When making comparisons between similar businesses, investors may find ROCE useful. We can see Terna – Rete Elettrica Nazionale Società per Azioni’s ROCE is around the 7.2% average reported by the Electric Utilities industry. Aside from the industry comparison, Terna – Rete Elettrica Nazionale Società per Azioni’s ROCE is mediocre in absolute terms, considering the risk of investing in stocks versus the safety of a bank account. Readers may find more attractive investment prospects elsewhere.
It is important to remember that ROCE shows past performance, and is not necessarily predictive. ROCE can be misleading for companies in cyclical industries, with returns looking impressive during the boom times, but very weak during the busts. ROCE is only a point-in-time measure. Since the future is so important for investors, you should check out our free report on analyst forecasts for Terna – Rete Elettrica Nazionale Società per Azioni.
What Are Current Liabilities, And How Do They Affect Terna – Rete Elettrica Nazionale Società per Azioni’s ROCE?
Liabilities, such as supplier bills and bank overdrafts, are referred to as current liabilities if they need to be paid within 12 months. The ROCE equation subtracts current liabilities from capital employed, so a company with a lot of current liabilities appears to have less capital employed, and a higher ROCE than otherwise. To counteract this, we check if a company has high current liabilities, relative to its total assets.
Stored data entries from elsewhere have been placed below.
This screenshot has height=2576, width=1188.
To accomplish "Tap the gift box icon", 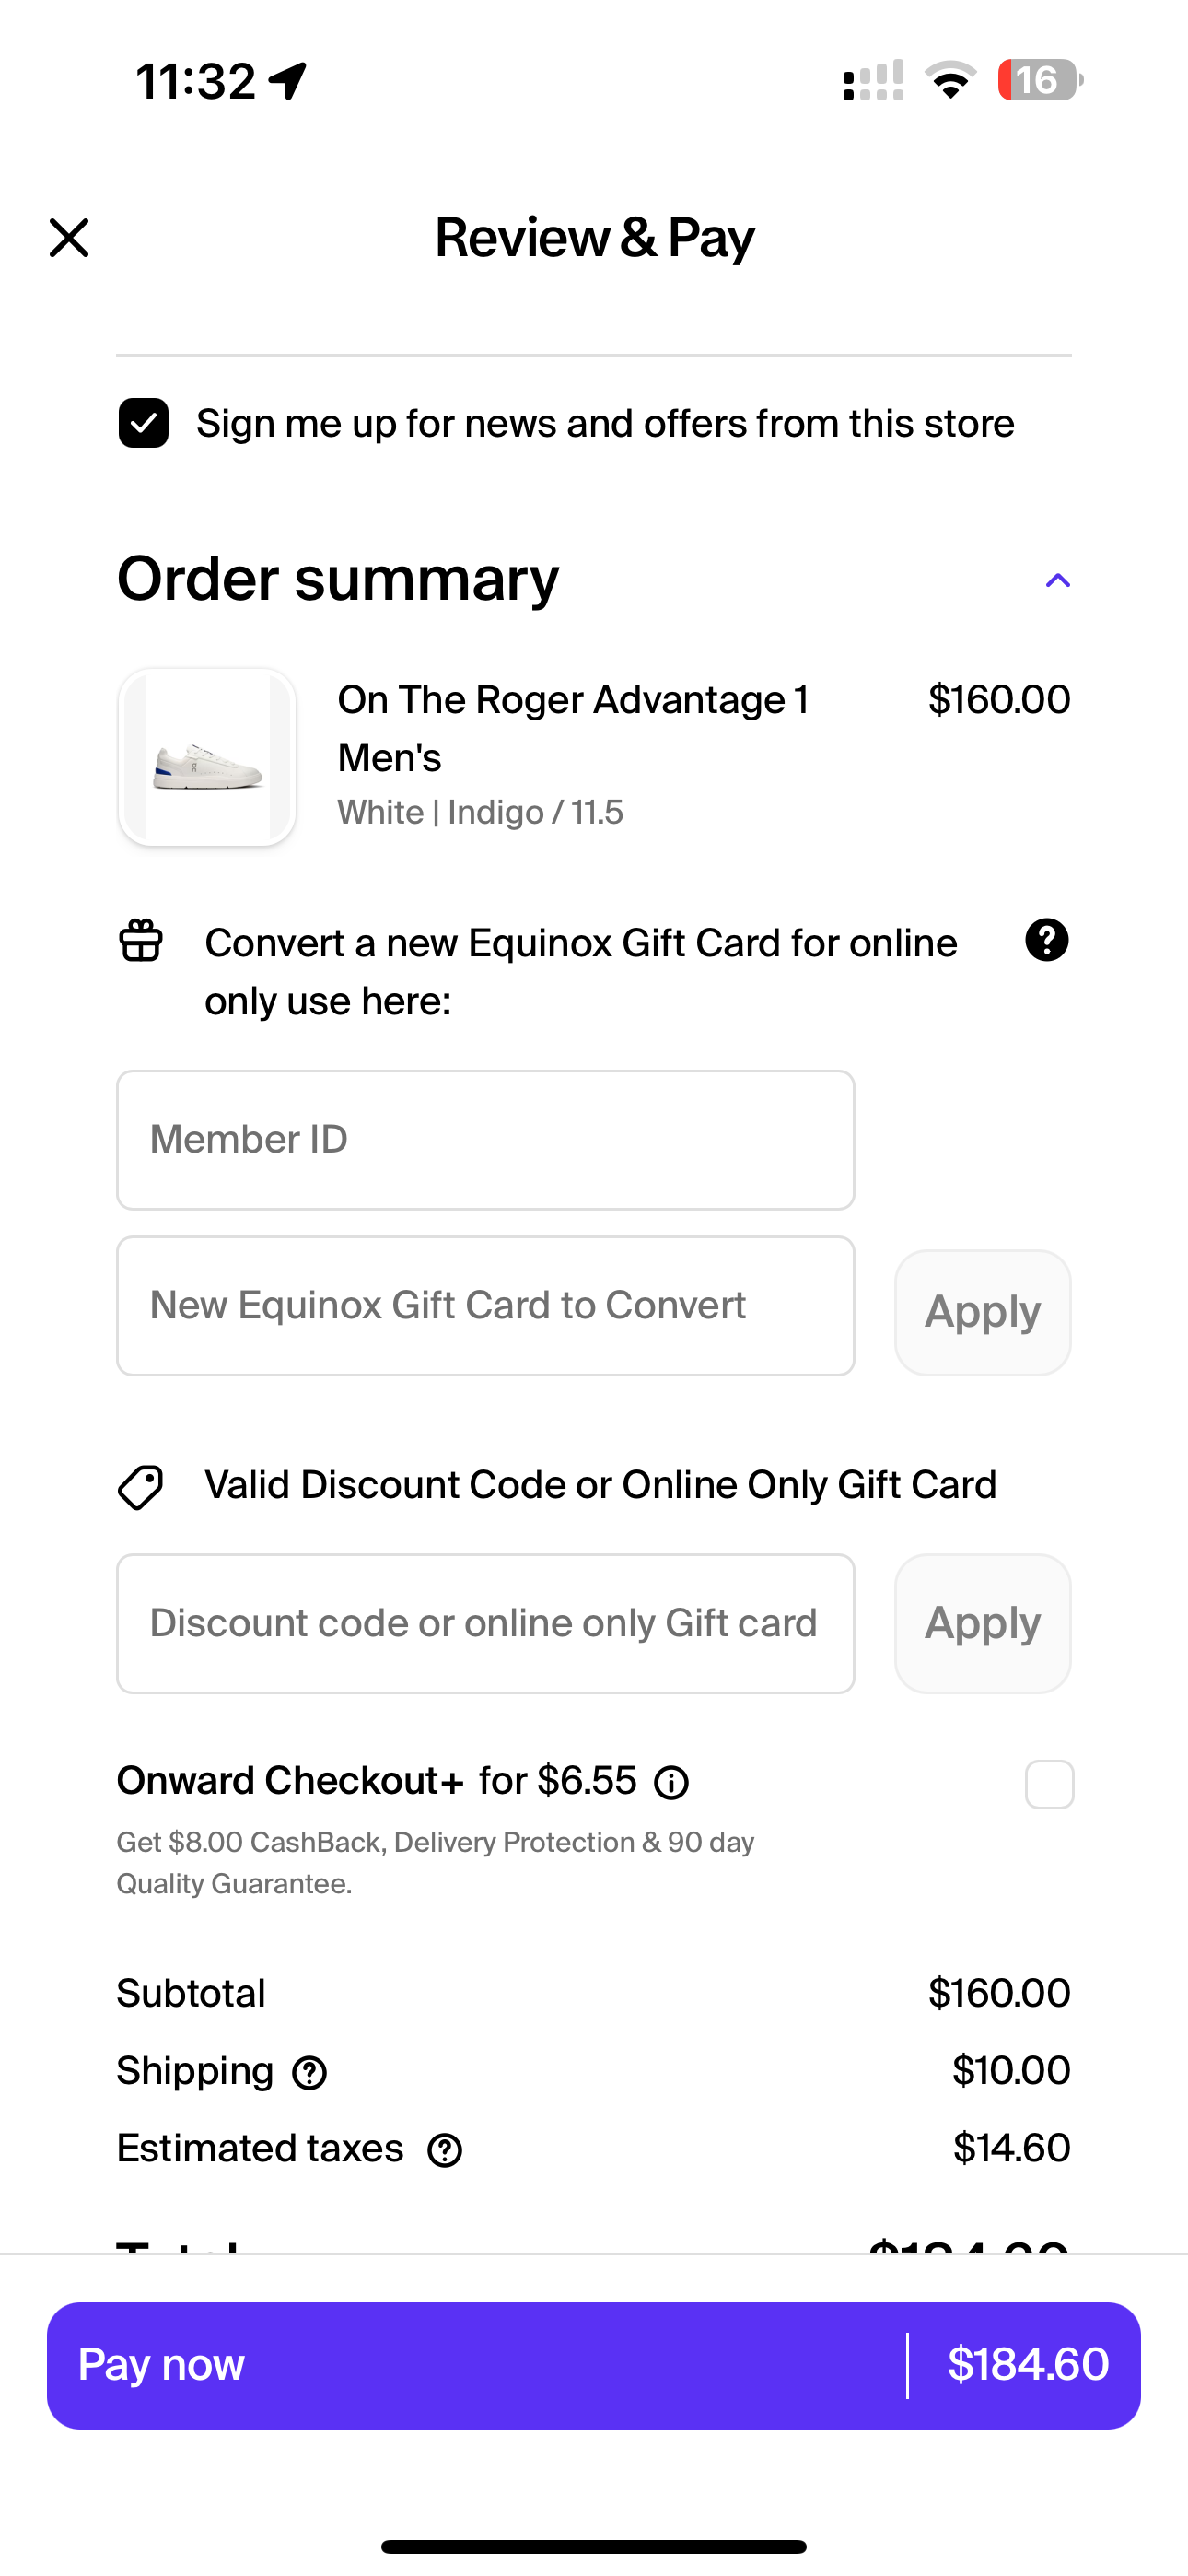I will [x=141, y=941].
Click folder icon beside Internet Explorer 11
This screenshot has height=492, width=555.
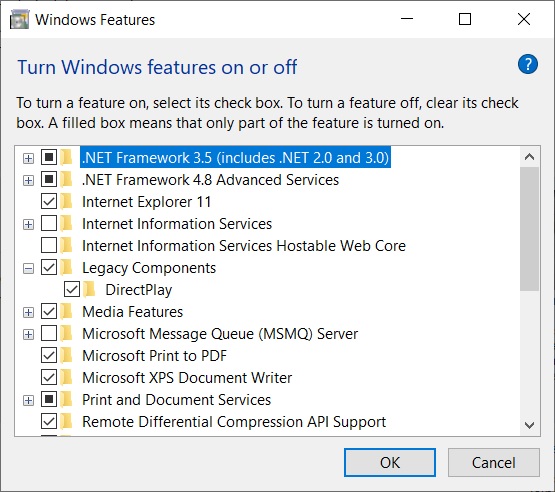click(66, 202)
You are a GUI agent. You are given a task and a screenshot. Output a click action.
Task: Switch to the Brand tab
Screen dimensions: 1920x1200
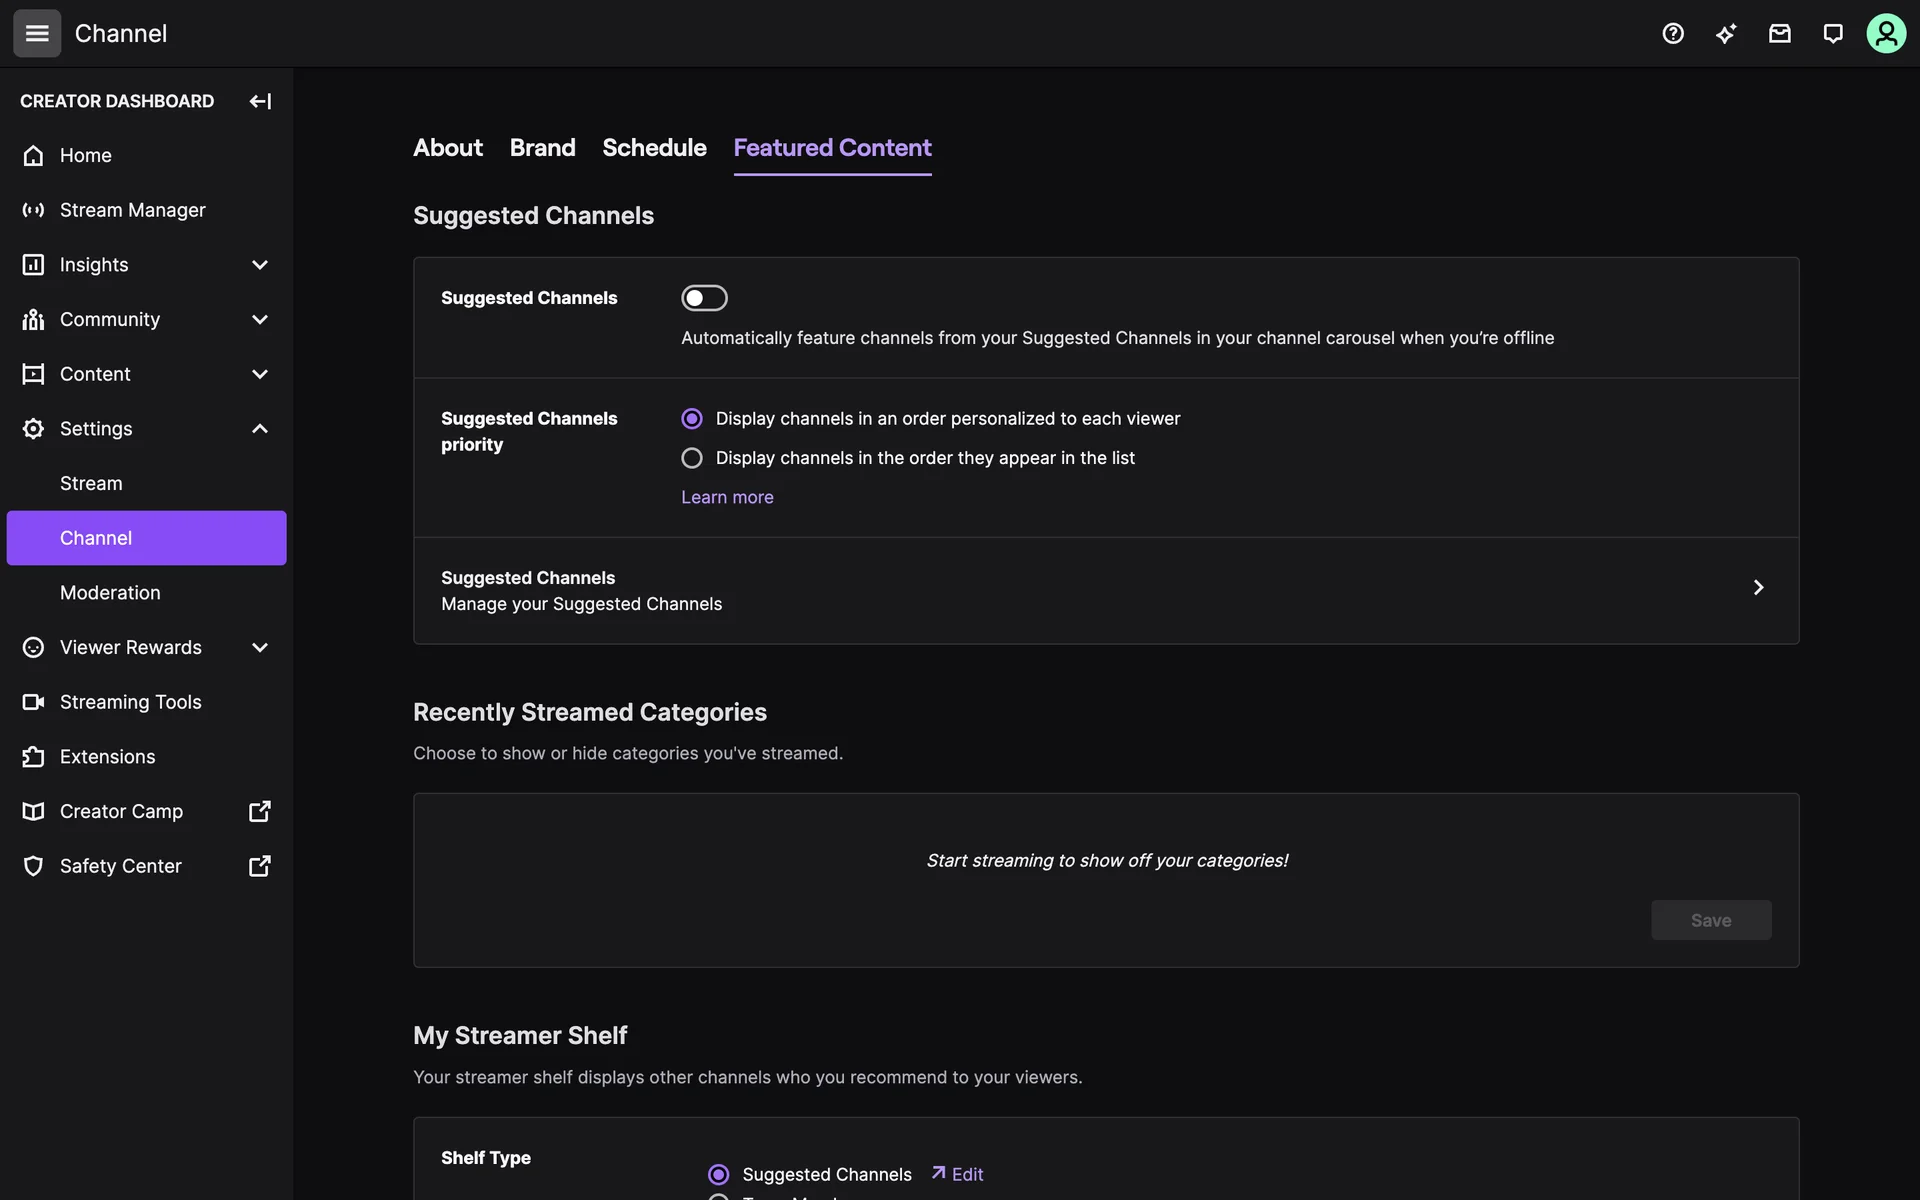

Terna – Rete Elettrica Nazionale Società per Azioni has total assets of €16b and current liabilities of €2.8b. As a result, its current liabilities are equal to approximately 17% of its total assets. This is a modest level of current liabilities, which would only have a small effect on ROCE.
The Bottom Line On Terna – Rete Elettrica Nazionale Società per Azioni’s ROCE
That said, Terna – Rete Elettrica Nazionale Società per Azioni’s ROCE is mediocre, there may be more attractive investments around. Of course you might be able to find a better stock than Terna – Rete Elettrica Nazionale Società per Azioni. So you may wish to see this free collection of other companies that have grown earnings strongly.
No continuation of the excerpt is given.